* **INSTRUCTION**: Copy out every line of the material from the line with "theme (526, 1898)" up to and including the line with "Sejmuto (940, 600)", increasing each coordinate by 31 and leaving all other text as it is.

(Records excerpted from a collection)
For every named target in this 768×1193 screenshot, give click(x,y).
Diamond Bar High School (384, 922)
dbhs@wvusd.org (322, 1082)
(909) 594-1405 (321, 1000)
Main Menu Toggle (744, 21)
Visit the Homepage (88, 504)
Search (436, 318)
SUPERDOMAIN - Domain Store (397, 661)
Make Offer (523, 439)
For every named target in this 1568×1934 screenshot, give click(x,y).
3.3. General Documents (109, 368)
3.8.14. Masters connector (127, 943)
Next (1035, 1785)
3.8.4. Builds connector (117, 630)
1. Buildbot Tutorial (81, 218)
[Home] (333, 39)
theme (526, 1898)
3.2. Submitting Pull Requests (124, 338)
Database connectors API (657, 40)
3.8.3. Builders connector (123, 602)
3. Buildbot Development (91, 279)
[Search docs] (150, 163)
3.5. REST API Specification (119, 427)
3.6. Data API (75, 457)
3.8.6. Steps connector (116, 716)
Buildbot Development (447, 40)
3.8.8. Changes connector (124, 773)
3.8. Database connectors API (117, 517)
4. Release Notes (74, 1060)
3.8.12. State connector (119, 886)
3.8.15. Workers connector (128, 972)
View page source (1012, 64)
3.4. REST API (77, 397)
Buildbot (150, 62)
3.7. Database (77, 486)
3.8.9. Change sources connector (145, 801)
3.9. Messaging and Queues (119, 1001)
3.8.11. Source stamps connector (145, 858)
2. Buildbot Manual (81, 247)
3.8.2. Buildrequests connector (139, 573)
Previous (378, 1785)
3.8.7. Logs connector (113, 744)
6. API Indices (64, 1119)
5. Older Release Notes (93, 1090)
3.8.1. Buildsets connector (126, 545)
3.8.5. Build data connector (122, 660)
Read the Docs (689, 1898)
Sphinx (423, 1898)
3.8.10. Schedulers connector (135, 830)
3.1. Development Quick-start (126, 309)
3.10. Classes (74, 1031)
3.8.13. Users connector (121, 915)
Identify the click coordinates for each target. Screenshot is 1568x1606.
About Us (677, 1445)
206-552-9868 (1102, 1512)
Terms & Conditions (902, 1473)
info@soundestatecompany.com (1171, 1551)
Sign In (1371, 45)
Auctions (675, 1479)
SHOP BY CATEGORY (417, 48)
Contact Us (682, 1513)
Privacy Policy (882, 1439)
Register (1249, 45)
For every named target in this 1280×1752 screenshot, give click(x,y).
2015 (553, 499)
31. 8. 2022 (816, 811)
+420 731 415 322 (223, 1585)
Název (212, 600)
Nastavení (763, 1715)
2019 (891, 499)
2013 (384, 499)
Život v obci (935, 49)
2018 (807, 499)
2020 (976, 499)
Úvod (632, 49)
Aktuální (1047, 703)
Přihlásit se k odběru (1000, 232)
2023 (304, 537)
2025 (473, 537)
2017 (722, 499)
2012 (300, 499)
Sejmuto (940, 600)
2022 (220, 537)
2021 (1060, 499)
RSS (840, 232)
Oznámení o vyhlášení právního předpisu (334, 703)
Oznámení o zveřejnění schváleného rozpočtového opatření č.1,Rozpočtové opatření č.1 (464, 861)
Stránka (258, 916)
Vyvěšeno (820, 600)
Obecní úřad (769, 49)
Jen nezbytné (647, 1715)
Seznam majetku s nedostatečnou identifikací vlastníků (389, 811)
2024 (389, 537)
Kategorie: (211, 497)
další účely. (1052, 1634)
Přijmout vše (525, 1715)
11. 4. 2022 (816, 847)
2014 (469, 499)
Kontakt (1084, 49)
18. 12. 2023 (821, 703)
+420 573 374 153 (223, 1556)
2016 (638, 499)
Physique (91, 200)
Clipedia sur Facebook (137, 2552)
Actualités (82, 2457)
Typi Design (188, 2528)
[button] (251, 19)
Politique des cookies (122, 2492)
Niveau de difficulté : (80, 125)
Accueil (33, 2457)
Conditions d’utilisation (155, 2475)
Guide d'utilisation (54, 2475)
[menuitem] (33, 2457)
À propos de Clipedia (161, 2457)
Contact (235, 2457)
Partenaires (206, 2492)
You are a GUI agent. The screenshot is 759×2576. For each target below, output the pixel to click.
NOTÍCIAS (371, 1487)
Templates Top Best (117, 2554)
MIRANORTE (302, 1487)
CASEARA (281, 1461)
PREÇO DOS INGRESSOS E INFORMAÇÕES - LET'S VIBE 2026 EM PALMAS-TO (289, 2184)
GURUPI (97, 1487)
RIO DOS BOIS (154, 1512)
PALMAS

* **WRITTEN ANSWER**:
theme (557, 1929)
3.2. Submitting Pull Requests (155, 369)
Database connectors API (688, 71)
3.8.3. Builders connector (154, 633)
3. Buildbot Development (122, 310)
[Search docs] (181, 194)
3.5. REST API Specification (150, 458)
3.6. Data API (106, 488)
3.8.6. Steps connector (147, 747)
Buildbot Development (478, 71)
3.8.8. Changes connector (155, 804)
3.8. Database connectors API (148, 548)
4. Release Notes (105, 1091)
3.8.12. State connector (150, 917)
3.8.15. Workers connector (159, 1003)
View page source (1043, 95)
3.4. REST API (108, 428)
Buildbot (181, 93)
3.7. Database (108, 517)
3.8.9. Change sources connector (176, 832)
3.9. Messaging and Queues (150, 1032)
3.8.11. Source stamps connector (176, 889)
2. Buildbot Manual (112, 278)
3.8.2. Buildrequests connector (170, 604)
Previous (409, 1816)
3.8.7. Logs connector (144, 775)
6. API Indices (95, 1150)
5. Older Release Notes (124, 1121)
3.8.1. Buildsets connector (157, 576)
3.8.5. Build data connector (153, 691)
Read the Docs (720, 1929)
Sphinx (454, 1929)
3.8.10. Schedulers connector (166, 861)
3.1. Development Quick-start (157, 340)
3.10. Classes (105, 1062)
3.8.13. Users connector (152, 946)
Identify the click coordinates for each target. Screenshot is 1568x1606.
About Us (708, 1476)
206-552-9868 (1133, 1543)
Terms & Conditions (933, 1504)
info@soundestatecompany.com (1202, 1582)
Sign In (1402, 76)
Auctions (706, 1510)
SHOP BY CATEGORY (448, 79)
Contact Us (713, 1544)
Privacy Policy (913, 1470)
Register (1280, 76)
For every named target in this 1280×1752 screenshot, give click(x,y).
2015 (584, 530)
31. 8. 2022 (847, 842)
+420 731 415 322 (254, 1616)
Název (243, 631)
Nastavení (794, 1746)
2019 (922, 530)
2013 (415, 530)
Život v obci (966, 80)
2018 (838, 530)
2020 (1007, 530)
Úvod (663, 80)
Aktuální (1078, 734)
Přihlásit se k odběru (1031, 263)
2023 (335, 568)
2025 (504, 568)
2017 (753, 530)
2012 (331, 530)
Sejmuto (971, 631)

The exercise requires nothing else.